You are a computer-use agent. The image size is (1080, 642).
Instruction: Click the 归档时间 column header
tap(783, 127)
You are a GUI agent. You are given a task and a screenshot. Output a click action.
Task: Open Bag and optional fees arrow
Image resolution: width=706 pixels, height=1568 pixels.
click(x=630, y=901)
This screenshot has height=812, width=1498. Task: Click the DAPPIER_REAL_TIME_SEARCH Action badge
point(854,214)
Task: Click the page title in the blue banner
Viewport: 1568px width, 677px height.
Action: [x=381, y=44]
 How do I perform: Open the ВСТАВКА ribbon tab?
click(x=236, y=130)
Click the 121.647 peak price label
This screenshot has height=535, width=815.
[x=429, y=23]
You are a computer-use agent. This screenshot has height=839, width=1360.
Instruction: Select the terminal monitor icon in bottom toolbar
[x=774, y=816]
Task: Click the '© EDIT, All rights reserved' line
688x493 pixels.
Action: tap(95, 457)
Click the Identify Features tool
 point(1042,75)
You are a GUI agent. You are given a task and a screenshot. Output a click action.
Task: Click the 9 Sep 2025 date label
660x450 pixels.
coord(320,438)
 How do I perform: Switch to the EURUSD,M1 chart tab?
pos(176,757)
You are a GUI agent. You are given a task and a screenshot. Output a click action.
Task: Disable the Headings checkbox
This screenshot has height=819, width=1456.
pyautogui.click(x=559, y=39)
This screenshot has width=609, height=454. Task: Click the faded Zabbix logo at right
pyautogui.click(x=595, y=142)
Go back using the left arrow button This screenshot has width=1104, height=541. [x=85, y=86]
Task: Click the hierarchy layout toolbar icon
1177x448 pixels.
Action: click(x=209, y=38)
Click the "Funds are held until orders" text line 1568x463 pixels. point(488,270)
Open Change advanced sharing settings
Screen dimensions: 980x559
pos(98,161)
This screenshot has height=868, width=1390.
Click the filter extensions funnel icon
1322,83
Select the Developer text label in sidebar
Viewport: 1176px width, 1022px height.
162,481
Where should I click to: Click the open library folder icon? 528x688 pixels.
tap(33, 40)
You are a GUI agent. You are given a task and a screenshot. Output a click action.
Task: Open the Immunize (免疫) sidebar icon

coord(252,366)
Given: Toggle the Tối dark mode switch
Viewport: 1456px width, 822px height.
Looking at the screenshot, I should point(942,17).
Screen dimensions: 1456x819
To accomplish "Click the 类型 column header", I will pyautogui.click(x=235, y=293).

- **Required work**
Identify every line in the entries above that contains the string "width", and copy each of those lines.

- **Problem solution**
Image resolution: width=706 pixels, height=1568 pixels.
This screenshot has height=812, width=1498. Task: Click the DAPPIER_REAL_TIME_SEARCH Action badge
Viewport: 1568px width, 677px height.
This screenshot has height=535, width=815.
You are a computer-use agent. This screenshot has height=839, width=1360.
This screenshot has height=819, width=1456.
This screenshot has width=609, height=454. Task: Click the faded Zabbix logo at right
Go back using the left arrow button This screenshot has width=1104, height=541. [x=85, y=86]
This screenshot has height=868, width=1390.
Viewport: 1176px width, 1022px height.
Viewport: 1456px width, 822px height.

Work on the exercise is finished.